Earlier this week I ended up at the ER due to drug interactions.  There were two samples I had been given that weren’t supposed to be taken within 24 hours of each other. They are highly similar medications, so I basically OD’d on migraine treatments.  I have spent the rest of the week feeling like I have the flu as my body processed out the toxins. That got me thinking. What strange chemical soup do I have going on in my body anyway? Should I be on medications non-stop for the rest of my life? Given half lives of medications and drug interactions and nasty side effects, should I be throwing a bunch of samples into the mix?

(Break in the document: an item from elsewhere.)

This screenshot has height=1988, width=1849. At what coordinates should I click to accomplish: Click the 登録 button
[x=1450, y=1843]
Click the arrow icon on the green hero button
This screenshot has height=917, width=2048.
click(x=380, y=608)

My lovely trip to the ER and the several hour freak out about overdose or allergic reaction has lit within me the urge to go off of everything, start an elimination diet, and just get myself back to a blank slate.  I have no idea if the migraines I have now are so much worse because they naturally would have been that way, or if it is because I am a mind-boggling concoction of chemical additives.
It’s funny though.  This decision feels gut-level right but already my evil self is coming up with reasons why I should delay it, or not do it at all.

It’s nearly the holiday season, Evil Me says, you don’t want to feel left out during Thanksgiving, or Christmas! Think about how awful it will be to pass up the goodies!!

You have to take the estrogen, failing to do so will cause your bones to turn to dust and your chin to erupt in rivers of hair.

You will have to give up chocolate at the same time you stop taking your HRT’s. No one is stupid enough to do that. (Not even you, stupid).

Evil Me likes the idea of candy and not having hot flashes and being able to eat somewhat “normally”.  However, Evil Me is an idiot.  She also thinks it’s a good idea to put off chores, buy shoes she doesn’t need, and have that second serving of ice cream.  She would probably also be tempted to run off to Vegas with no notice, leaving the children in the care of my long suffering parents.

The books I have been reading indicate I should, at least, get off of refined sugars.  A fabulous new book I have been gifted suggests getting off of all grains, refined foods and sugars.  As sugar, chocolate especially, has long been linked with migraines, perhaps now is the time to go through with the elimination and reintroduction process.  Perhaps I can solve my health problems with a clean slate and close attention to trigger foods instead of using medications that make me ill and cost the earth.

It can’t be any harder than what I am currently doing.